LOS ANGELES, June 20 /PRNewswire/ -- Savacor, Inc., a developer of innovative, permanently implantable intracardiac monitoring systems for the treatment of congestive heart failure (HF), today announced that the first five patients have been enrolled in the company's HOMEOSTASIS I clinical trial. The HOMEOSTASIS I trial (HemOdynaMically guidEd hOme Self-Therapy in Severe heart faIlure patientS) is a first-in-man feasibility trial designed to evaluate the preliminary safety, functionality and efficacy of the HeartPOD(TM) Implantable Heart Failure Therapy System in twenty patients with congestive heart failure at up to four international sites. All five of the patients were successfully implanted at Christchurch Hospital, Christchurch, New Zealand. The research team in New Zealand was headed by Dr. Richard Troughton, one of trial's Principal Investigators. The implanting electrophysiologists were Drs. Iain Melton and Ian Crozier. The first three patients have reached the primary trial endpoint at six weeks after implantation. All patients are doing well, with no major adverse cardiac or neurological events. No patient has evidenced clinical deterioration. The implanted sensors, external hardware and software have performed according to specification. Follow-up information will be gathered at quarterly clinic visits.
The HeartPOD(TM) System is a proprietary medical device consisting of a permanently implanted intracardiac sensor that allows the patient to directly monitor left atrial pressure, the intracardiac electrogram, and core body temperature. The implant's readings are communicated with a hand-held computer called a Patient Advisory Module, or PAM. The information is used to adjust medications on a dose-by-dose basis according to the patient's physician's prescriptive instructions. This permits real-time adjustment and dosing of medication similar to the way diabetics adjust insulin dosage in response to home glucose monitoring. Left atrial pressure is believed to be a key measurement for predicting acute worsening of HF that leads to lung congestion and the need for urgent hospitalization. The device is implanted by a minimally invasive cardiac catheterization procedure, similar to pacemaker insertion. Enrollment is anticipated to be completed in the fall of 2005.

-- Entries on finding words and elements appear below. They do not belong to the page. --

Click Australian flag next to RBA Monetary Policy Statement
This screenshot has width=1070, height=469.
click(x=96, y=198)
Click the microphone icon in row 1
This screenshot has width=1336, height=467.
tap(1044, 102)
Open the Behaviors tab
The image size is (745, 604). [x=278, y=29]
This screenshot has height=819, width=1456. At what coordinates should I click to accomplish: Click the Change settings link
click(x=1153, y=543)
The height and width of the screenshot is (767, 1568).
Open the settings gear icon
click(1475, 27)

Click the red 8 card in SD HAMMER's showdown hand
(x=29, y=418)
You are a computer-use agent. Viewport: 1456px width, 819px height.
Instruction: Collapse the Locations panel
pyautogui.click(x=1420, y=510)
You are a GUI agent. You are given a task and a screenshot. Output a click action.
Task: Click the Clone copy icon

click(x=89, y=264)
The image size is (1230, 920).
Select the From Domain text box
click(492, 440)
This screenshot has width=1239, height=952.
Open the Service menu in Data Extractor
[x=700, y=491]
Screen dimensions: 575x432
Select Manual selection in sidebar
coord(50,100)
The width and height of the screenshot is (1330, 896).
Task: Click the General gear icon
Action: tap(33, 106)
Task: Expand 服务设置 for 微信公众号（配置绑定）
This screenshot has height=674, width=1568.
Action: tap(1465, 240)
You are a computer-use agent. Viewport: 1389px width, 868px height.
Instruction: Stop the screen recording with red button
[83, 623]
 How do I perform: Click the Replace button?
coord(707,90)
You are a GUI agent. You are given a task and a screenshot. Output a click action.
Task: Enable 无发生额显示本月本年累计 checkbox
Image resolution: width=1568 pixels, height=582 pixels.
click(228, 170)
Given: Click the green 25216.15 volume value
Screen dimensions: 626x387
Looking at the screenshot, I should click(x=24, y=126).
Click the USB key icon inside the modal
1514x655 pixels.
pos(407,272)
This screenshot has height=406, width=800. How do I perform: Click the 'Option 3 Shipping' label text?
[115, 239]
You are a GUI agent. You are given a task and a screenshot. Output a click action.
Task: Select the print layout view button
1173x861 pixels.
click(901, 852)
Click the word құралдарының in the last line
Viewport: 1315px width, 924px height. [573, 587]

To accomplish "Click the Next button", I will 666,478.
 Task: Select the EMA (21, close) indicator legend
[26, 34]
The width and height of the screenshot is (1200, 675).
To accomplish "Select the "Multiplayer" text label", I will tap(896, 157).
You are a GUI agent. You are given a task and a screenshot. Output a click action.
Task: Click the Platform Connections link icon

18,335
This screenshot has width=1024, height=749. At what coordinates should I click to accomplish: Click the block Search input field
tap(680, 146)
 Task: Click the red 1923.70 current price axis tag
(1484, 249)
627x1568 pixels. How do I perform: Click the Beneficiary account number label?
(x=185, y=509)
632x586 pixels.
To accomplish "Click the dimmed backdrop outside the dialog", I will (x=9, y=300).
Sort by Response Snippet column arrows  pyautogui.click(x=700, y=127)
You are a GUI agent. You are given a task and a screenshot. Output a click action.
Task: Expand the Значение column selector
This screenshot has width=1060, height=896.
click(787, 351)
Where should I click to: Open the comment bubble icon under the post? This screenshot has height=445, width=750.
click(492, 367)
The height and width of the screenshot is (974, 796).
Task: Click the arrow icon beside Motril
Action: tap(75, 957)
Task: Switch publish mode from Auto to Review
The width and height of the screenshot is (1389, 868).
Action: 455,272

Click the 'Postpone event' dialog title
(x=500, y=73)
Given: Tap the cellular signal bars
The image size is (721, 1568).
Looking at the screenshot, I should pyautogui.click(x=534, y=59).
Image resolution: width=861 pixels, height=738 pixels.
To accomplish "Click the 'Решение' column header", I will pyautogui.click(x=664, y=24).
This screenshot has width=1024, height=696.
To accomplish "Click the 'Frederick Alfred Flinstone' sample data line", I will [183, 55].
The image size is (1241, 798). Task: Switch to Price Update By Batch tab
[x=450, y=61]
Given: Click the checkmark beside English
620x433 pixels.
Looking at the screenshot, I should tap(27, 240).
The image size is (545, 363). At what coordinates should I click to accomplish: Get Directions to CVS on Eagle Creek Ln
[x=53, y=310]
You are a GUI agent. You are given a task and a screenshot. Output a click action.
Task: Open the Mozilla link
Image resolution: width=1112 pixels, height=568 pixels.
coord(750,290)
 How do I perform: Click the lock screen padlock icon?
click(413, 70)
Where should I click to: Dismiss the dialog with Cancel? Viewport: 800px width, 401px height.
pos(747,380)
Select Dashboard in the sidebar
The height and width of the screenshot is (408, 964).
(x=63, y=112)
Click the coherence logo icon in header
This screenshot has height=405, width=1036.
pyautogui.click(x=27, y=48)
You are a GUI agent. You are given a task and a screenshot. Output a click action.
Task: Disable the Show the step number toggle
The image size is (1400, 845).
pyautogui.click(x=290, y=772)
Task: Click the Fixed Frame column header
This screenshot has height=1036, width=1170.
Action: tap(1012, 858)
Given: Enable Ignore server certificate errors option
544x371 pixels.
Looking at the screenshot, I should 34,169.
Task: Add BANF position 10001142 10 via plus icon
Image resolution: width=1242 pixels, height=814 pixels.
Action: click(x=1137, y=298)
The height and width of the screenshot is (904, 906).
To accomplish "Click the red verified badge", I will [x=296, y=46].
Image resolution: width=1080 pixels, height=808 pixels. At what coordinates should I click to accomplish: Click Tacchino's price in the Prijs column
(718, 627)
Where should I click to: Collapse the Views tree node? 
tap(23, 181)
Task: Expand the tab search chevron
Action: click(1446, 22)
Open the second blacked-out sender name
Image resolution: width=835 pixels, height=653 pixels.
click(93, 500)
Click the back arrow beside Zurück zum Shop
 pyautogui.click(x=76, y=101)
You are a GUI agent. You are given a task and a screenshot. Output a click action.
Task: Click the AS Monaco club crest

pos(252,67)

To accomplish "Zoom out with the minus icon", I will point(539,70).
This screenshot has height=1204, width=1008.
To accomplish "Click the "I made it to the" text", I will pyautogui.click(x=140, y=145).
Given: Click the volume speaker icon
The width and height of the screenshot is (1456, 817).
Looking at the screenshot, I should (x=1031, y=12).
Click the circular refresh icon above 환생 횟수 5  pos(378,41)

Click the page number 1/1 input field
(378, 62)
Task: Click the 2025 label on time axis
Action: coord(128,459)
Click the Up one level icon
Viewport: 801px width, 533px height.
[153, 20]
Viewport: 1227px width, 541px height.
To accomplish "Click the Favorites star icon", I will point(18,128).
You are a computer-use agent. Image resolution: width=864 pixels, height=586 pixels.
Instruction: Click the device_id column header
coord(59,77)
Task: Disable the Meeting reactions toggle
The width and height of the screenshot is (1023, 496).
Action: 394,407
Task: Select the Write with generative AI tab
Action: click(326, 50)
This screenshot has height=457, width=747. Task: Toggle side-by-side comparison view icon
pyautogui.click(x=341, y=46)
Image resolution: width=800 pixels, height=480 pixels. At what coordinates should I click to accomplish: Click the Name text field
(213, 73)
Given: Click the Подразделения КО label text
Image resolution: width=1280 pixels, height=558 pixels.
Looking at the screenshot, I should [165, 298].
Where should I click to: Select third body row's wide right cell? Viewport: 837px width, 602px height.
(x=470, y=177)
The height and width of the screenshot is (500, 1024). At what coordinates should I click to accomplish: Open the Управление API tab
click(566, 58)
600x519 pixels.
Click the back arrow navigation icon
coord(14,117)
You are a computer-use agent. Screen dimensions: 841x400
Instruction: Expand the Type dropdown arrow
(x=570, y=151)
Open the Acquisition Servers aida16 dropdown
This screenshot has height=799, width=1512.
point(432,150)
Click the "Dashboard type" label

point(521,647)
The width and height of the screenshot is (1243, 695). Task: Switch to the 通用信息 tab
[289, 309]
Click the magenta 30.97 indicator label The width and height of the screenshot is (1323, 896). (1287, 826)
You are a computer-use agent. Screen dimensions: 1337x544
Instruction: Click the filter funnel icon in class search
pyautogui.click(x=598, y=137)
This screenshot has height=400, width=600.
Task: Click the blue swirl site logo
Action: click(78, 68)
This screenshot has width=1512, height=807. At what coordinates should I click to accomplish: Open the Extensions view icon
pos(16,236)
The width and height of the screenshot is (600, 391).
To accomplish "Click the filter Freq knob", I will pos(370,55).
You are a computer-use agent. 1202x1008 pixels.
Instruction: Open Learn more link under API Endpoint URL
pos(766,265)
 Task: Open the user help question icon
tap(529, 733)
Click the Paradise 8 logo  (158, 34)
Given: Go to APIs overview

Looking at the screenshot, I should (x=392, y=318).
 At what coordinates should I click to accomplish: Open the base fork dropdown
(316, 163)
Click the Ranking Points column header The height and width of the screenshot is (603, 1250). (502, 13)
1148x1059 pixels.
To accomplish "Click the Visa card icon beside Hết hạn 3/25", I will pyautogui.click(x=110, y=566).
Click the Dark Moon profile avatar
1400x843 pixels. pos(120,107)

"We are excited to be part of the initiation of this first human experience evaluating Savacor's unique heart failure system," said Dr. Troughton. "Starting with the very first patient, we have gained new insight into the dynamic cardiac changes that occur on a daily basis in our patients. We are hopeful that real-time monitoring will allow us to better treat our patients and to minimize complications, such as recurrent hospitalization, acute pulmonary edema and renal failure."
"We are very pleased to have begun this important trial with leading clinical investigators from around the world," said Neal Eigler, MD, CEO and co-founder of Savacor. "This early-phase trial will help gather information
necessary for larger-scale investigations needed for regulatory approvals in the U.S. and other countries."
According to William Abraham, MD, FACC, the study's Chairman and Chief of Cardiology at The Ohio State University, Columbus, Ohio, "Left atrial pressure is the measurement we've been waiting for because when it is too high, it is the proximate cause of water accumulating in the lungs, which is responsible for 90% of HF hospitalizations and when it is too low, damage to the kidneys may occur, which carries a three to four-fold increase in mortality. HOMEOSTASIS I is expected to demonstrate for the first time in human trials whether daily optimization of drug therapy may improve clinical outcome in HF by preventing both over- and under-treatment. This has important implications for future trends in HF management, as preventing hospitalization is likely to be cost effective." The impact of this can be significant when considering that in the U.S. alone, about 5 million patients suffer from HF and almost one million are hospitalized annually. HF carries a mortality rate similar to cancer and one in five patients with HF die within one year of diagnosis. The annual cost to the U.S. healthcare system is over $40 billion. The number of patients contracting HF is expected to double within the next decade as baby boomers age and develop heart disease.
Savacor, Inc. develops innovative technologies for monitoring and treating patients with cardiovascular diseases. For further information on Savacor, visit www.savacor.com.
Except for the historical information contained herein, this press release contains certain forward-looking statements that involve risks and uncertainties, including without limitation, the statements related to clinical development and potential regulatory approval of the HeartPOD System. All forward-looking statements and other information included in this press release are based on information available to Savacor as of the date hereof, and the Company assumes no obligation to update any such forward-looking statements or information. The company's actual results could differ materially from those described in the company's forward-looking statements.
CAUTION: The HeartPOD(TM) System is not available for sale in the United States or other countries. The HeartPOD System is an investigational device, limited by United States law to investigational use.